Ad accoglierlo a Fiumicino c'era il ministro degli Esteri Antonio Tajani. "Welcome to Rome, my friend!", ha scritto sui social ieri sera la premier. Sotto al post una foto che ritrae Meloni e Modi all'interno del Colosseo, nel corso di una visita notturna. Modi alloggerà nell'hotel Anantara a piazza della Repubblica. Il primo appuntamento di domani sarà la visita al Quirinale per incontrare il presidente della Repubblica Sergio Mattarella. Poi il vertice con la premier a Villa Pamphili. A seguire i due leader prenderanno parte a un pranzo di lavoro con i vertici di alcuni tra i principali gruppi industriali italiani e indiani. Nel primo pomeriggio Modi sarà alla Fao per poi lasciare l'Italia.
"Il rapporto tra India e Italia ha ormai raggiunto una fase decisiva" con "uno slancio senza precenti" diventando "una speciale partnership strategica basata sui valori di libertà e democrazia e su una visione comune del futuro, scrivono i due in un editoriale a quattro mani sul Times of India. "In una fase in cui il sistema internazionale sta attraversando una profonda trasformazione, il partenariato tra Italia e India è guidato da regolari scambi ai più alti livelli politici e istituzionali, e sta acquisendo una nuova e più elevata dimensione che combina il nostro dinamismo economico, la creatività delle nostre società e la saggezza di civiltà millenarie", scrivono i due premier. L'editoriale prosegue affermando che "la nostra cooperazione riflette la consapevolezza comune che prosperità e sicurezza nel XXI secolo saranno determinate dalla capacità delle Nazioni di innovare, gestire le transizioni energetiche e rafforzare la propria sovranità strategica". Ed è a questo scopo, scrivono Meloni e Modi, che "ci siamo impegnati ad approfondire e diversificare le nostre relazioni bilaterali, con l'obiettivo di perseguire nuovi traguardi e valorizzare le nostre forze complementari".
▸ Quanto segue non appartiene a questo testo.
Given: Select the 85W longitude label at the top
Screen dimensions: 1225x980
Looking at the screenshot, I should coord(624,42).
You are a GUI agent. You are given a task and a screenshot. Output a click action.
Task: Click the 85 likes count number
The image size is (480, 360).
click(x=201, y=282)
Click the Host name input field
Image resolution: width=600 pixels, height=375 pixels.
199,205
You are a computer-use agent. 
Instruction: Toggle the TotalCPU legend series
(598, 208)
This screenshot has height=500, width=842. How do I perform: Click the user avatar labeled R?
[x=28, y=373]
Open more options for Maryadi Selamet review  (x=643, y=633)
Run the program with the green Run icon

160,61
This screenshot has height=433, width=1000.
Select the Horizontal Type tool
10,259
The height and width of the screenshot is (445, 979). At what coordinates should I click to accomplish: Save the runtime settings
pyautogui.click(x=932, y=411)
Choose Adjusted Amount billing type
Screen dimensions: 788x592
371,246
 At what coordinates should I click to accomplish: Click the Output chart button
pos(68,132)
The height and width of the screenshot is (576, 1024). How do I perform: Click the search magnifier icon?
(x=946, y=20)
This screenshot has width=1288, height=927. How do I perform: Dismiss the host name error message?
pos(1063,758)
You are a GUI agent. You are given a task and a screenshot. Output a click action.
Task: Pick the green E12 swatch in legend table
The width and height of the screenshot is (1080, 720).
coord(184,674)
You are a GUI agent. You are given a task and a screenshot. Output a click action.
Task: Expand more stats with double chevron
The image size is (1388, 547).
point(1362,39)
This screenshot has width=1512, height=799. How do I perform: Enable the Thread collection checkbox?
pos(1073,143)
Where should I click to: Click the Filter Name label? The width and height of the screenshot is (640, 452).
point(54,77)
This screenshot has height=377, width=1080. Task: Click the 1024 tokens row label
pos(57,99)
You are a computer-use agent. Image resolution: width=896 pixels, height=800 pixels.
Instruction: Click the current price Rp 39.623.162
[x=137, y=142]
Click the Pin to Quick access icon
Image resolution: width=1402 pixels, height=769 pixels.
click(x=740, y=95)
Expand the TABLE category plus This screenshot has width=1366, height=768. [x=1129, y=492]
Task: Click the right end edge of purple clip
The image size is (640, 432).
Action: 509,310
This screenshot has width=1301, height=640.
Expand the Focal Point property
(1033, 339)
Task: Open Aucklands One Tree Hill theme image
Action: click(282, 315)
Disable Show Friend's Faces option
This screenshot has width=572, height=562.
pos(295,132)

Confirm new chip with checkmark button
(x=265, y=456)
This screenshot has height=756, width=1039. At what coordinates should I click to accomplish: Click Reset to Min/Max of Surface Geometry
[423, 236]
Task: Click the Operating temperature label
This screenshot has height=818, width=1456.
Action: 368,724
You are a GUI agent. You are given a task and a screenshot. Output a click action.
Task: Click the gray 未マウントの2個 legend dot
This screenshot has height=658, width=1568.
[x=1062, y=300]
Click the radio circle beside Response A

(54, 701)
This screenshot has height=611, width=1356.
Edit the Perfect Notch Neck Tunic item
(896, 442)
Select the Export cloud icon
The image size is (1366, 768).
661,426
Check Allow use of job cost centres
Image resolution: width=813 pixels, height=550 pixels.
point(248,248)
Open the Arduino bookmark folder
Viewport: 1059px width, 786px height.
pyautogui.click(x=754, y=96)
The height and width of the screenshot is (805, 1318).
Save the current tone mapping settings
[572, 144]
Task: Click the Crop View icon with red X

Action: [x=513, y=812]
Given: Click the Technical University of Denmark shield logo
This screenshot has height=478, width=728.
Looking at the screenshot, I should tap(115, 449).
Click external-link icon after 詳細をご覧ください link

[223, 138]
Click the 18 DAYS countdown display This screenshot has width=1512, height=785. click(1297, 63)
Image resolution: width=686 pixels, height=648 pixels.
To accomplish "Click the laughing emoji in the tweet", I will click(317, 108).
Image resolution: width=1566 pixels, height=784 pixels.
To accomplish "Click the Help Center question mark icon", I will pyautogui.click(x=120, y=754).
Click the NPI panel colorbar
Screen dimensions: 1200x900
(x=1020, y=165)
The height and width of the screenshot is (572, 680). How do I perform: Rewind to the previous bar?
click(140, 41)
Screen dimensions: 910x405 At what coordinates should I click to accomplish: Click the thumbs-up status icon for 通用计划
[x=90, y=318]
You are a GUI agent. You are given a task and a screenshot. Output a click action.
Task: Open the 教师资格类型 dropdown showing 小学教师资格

L'obiettivo, precisano i due leader, è quello di "creare una potente sinergia tra il design italiano, l'eccellenza manifatturiera e i supercomputer di livello mondiale - a testimonianza della posizione dell'Italia come potenza industriale - e la rapida crescita economica dell'India, il suo talento ingegneristico, la scala produttiva e il suo ecosistema innovativo e imprenditoriale, che conta oltre 100 unicorni e 200.000 start-up". Insomma, sottolineano Meloni e Modi, "non si tratta di una semplice integrazione, ma di una co-creazione di valore in cui i rispettivi punti di forza industriali si rafforzano a vicenda".